See Southern Pacific Co. v. Arizona ex rel. Sullivan, 325 U. S. 761; Terminal Railroad Assn. v. Brotherhood of Railroad Trainmen, 318 U. S. 1; H. P. Welch Co. v. New Hampshire, 306 U. S. 79; Northwestern Bell Telephone Co. v. Nebraska State Railway Commission, 297 U. S. 471; Missouri Pacific R. Co. v. Larable Flour Mills Co., 211 U. S. 612.
The Labor Board in its brief filed in these cases states that --
"It should be noted here that the Board has been unable, because of the prescribed conditions, to consummate any such agreements. Congress has been aware of this situation and considered the feasibility of deleting these conditions in order to reduce the tremendous volume of cases brought before the Board. S.Rep.No. 986, Joint Committee Report, 80th Cong., 2d Sess., 31 (1948). Congress, however, has taken no action in this regard. The advocates of federal preemption argue from this post-legislative history that Congress has thereby manifested its intent to preclude State action in the absence of cession by the Board. Precisely what inference may be drawn from such Congressional inaction is, in our judgment, wholly speculative."
". . . It [the National Board] made clear that its refusal to designate foremen's bargaining units was a determination and an exercise of its discretion to determine that such units were not appropriate for bargaining purposes. Maryland Drydock Co., 49 N.L.R.B. 733. We cannot, therefore, deal with this as a case where federal power has been delegated but lies dormant and unexercised."
"* * * *"
". . . The federal board has jurisdiction of the industry in which these particular employers are engaged and has asserted control of their labor relations in general. It asserts, and rightfully so, under our decision in the Packard case, supra [330 U.S. 485], its power to decide whether these foremen may constitute themselves a bargaining unit. We do not believe this leaves room for the operation of the state authority asserted."

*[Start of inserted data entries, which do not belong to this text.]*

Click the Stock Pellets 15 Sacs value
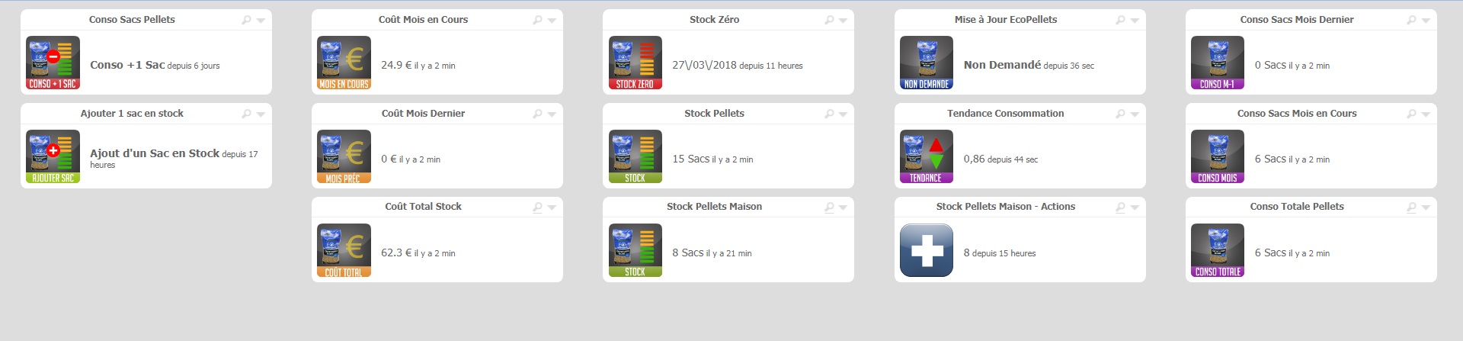This screenshot has height=341, width=1463. coord(690,159)
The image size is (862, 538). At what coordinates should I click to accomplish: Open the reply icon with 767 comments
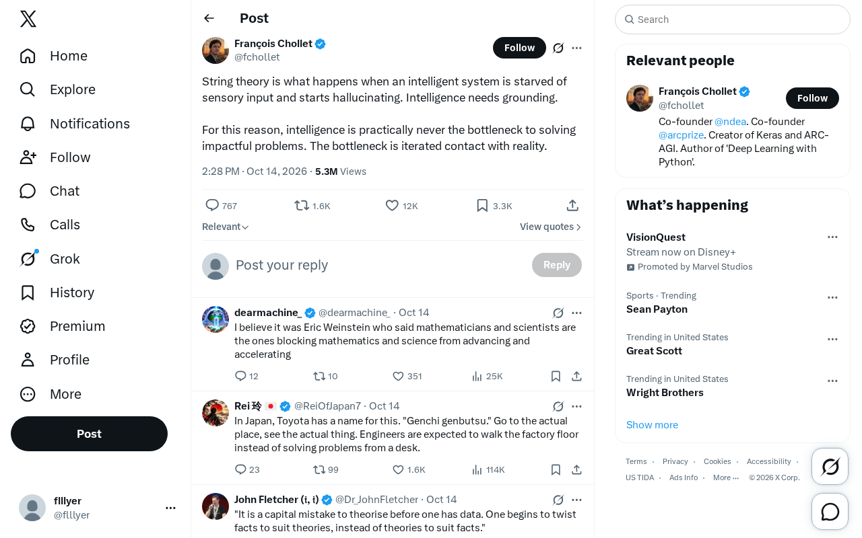coord(212,205)
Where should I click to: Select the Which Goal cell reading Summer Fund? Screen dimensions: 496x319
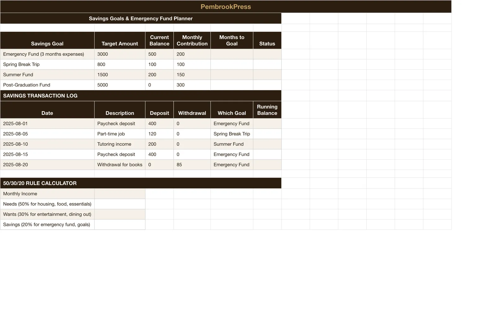coord(232,144)
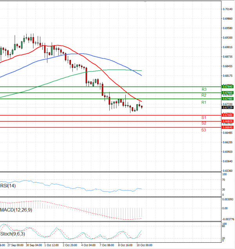Screen dimensions: 235x249
Task: Select the RSI(14) indicator label
Action: click(8, 186)
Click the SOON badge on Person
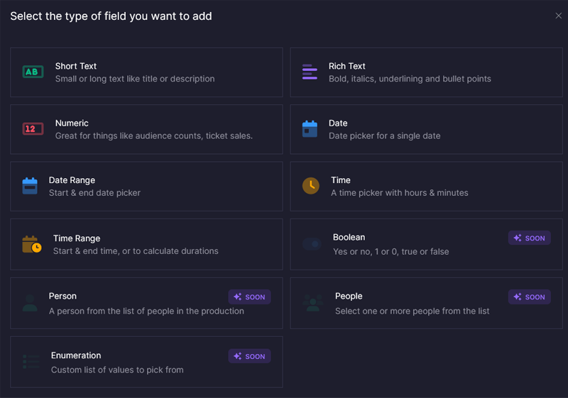The image size is (568, 398). [250, 297]
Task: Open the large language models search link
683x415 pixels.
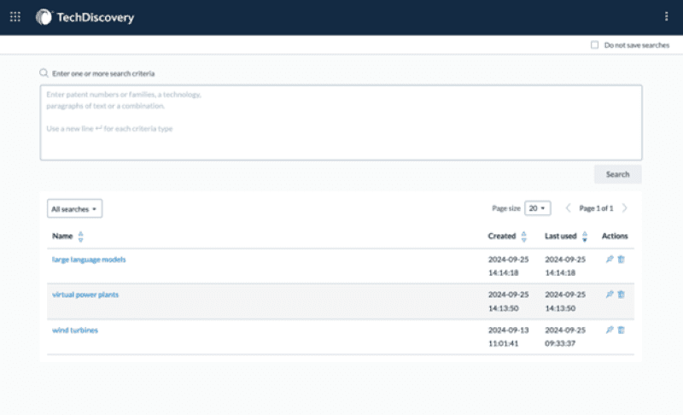Action: coord(89,259)
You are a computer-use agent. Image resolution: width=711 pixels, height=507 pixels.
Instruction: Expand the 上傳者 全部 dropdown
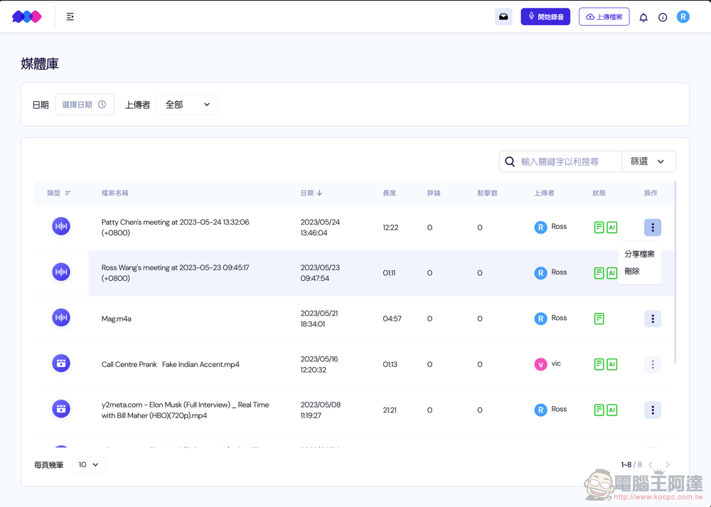coord(187,105)
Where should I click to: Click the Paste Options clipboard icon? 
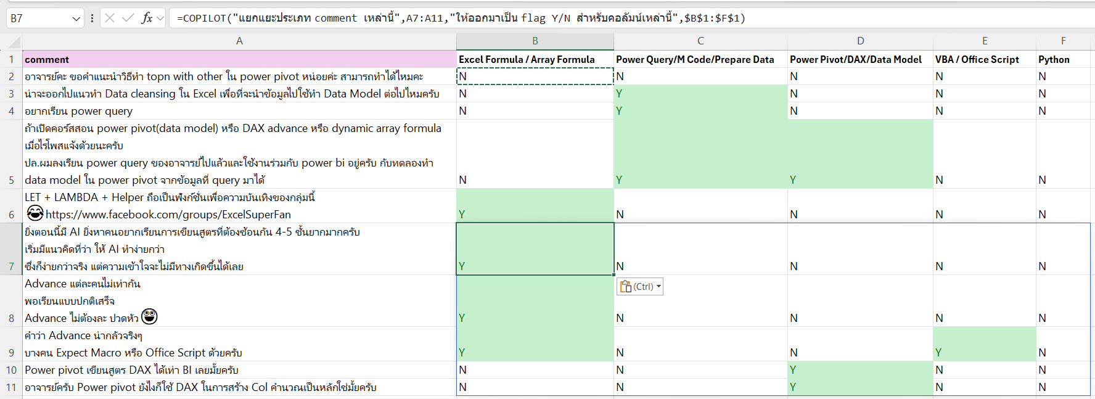click(626, 286)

330 U.S. at 330 U. S. 775-776.
"The National and State Boards have made a commendable effort to avoid conflict in this overlapping state of the statutes. We find nothing in their negotiations, however, which affects either the construction of the federal statute or the question of constitutional power insofar as they are involved in this case, since the National Board made no concession or delegation of power to deal with this subject. The election of the National Board to decline jurisdiction in certain types of cases, for budgetary or other reasons, presents a different problem which we do not now decide."

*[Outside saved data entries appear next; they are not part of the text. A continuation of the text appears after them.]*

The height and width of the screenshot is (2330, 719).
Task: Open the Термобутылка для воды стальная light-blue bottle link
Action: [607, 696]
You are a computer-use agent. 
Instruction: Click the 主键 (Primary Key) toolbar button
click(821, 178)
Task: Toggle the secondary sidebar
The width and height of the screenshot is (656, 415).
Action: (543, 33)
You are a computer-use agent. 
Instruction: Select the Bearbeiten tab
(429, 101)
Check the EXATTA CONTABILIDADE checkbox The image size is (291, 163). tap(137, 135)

330 U.S. at 330 U. S. 776.
In 1947, only 11 States had comprehensive labor statutes. Of those, eight had established an administrative procedure for the adjudication of unfair labor practices, while three had left these matters to conventional law enforcement agencies -- prosecuting attorneys and regular courts. See Killingsworth, State Labor Relations Acts (1948), 1-3, 111-112. Labor legislation in the other 37 States was fragmentary. Killingsworth said of these laws
"that they are aimed exclusively at one or a few union practices, place few or no restrictions on employers, and do not attempt to establish a comprehensive labor relations policy."
Id. at 3.
When, in 1954, the Board revised upward its jurisdictional yardsticks, it stated that "a desire to establish broader State jurisdiction is in no wise a factor in our decision." Breeding Transfer Co., 110 N.L.R.B. 493, 497.